The state's robust H-1B visa activity—93,791 certified petitions from 9,462 Ohio employers—may provide limited protection for Greenville workers. The top H-1B occupations involve specialized computer and software roles with average salaries of $61,953-$76,767, skill sets unlikely overlapping substantially with displaced manufacturing and technology assembly workers. While companies like JPMorgan Chase and Capgemini maintain H-1B programs across Ohio, these firms operate primarily in Columbus and other major metros, not in smaller industrial cities.

H-1B Hiring Dynamics and Domestic Labor Market Implications

The national H-1B data reveals a critical disconnect between Corning's apparent domestic layoff strategy and potential simultaneous foreign hiring patterns. Corning, as a major multinational corporation, maintains significant H-1B programs nationwide, particularly for specialized materials science, engineering, and software development roles. While specific Greenville facility H-1B data is not available in the datasets provided, Corning's three WARN notices displacing 524 workers in Greenville occurred while the company almost certainly maintained H-1B certification for higher-skilled roles elsewhere.

This pattern—layoffs of manufacturing and production workers concurrent with H-1B hiring of specialized technical talent—represents a structural shift in corporate employment strategy. Corning likely consolidated production operations, eliminating lower-skilled assembly and manufacturing positions in Greenville while expanding specialized research, engineering, and software development roles in centers like Durham, North Carolina or California, where H-1B talent pools exist. The skill level mismatch means that displaced Greenville workers cannot transition into the H-1B positions that Corning fills, effectively splitting the company's workforce into two tiers: displaced domestic workers at lower skill levels and visa-dependent specialists at higher levels.

The average H-1B salary across Ohio ($97,666) substantially exceeds manufacturing supervisor and skilled trades positions, indicating that Corning's foreign hiring focuses on positions commanding premium compensation. This wage stratification suggests that Greenville workers faced displacement into a labor market where comparable employment may not exist locally or regionally, while Corning simultaneously expanded high-skill capacity through visa hiring.
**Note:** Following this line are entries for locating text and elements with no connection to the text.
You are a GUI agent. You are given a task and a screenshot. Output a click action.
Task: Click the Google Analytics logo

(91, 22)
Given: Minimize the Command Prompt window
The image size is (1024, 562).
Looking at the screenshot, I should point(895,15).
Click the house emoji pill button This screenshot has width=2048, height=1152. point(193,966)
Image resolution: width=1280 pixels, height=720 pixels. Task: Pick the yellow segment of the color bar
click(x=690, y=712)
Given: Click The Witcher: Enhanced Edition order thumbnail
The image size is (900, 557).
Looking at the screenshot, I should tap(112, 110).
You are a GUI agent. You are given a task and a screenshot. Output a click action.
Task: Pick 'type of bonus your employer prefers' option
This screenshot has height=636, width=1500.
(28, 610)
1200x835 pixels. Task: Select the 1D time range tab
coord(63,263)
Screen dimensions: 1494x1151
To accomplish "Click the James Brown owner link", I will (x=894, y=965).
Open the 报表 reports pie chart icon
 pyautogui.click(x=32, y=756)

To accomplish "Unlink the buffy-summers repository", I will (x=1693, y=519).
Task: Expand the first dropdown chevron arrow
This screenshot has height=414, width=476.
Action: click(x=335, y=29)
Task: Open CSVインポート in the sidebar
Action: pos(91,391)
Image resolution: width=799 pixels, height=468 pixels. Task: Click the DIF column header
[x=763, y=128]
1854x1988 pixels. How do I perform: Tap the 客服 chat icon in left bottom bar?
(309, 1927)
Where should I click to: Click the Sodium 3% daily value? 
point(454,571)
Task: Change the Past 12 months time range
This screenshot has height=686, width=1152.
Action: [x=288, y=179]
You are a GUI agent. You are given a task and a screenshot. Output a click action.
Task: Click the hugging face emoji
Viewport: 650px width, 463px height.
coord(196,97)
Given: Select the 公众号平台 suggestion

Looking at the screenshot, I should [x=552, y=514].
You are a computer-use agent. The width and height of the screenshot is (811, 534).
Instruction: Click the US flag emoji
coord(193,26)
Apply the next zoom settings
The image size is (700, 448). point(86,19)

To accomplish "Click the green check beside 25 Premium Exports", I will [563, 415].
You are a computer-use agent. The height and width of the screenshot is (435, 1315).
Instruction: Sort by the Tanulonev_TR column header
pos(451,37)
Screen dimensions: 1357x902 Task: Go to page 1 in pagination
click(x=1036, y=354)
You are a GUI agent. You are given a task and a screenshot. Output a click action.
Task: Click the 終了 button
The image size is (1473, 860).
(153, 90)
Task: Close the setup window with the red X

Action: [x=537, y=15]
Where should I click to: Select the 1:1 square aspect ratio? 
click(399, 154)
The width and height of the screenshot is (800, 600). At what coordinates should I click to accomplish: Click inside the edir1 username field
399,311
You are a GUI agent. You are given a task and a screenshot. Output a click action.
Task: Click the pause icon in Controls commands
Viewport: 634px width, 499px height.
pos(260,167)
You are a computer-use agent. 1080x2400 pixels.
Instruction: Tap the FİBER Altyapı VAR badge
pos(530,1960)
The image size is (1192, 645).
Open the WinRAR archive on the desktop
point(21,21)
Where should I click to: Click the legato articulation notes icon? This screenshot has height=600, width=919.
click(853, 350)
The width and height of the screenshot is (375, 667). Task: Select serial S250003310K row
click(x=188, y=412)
Greenville's economy faces structural headwinds that transcend cyclical unemployment. The concentration of employment among two major manufacturers, exposure to global competition and supply chain volatility, skills mismatches between displaced workers and emerging high-tech roles, and employer migration toward visa-dependent talent pools for advanced positions all converge to create a challenging medium-term outlook. While current state-level data shows labor market improvement, Greenville's particular vulnerabilities suggest the city requires targeted workforce development, industry diversification initiatives, and targeted employer retention strategies to prevent cumulative decline across the next business cycle.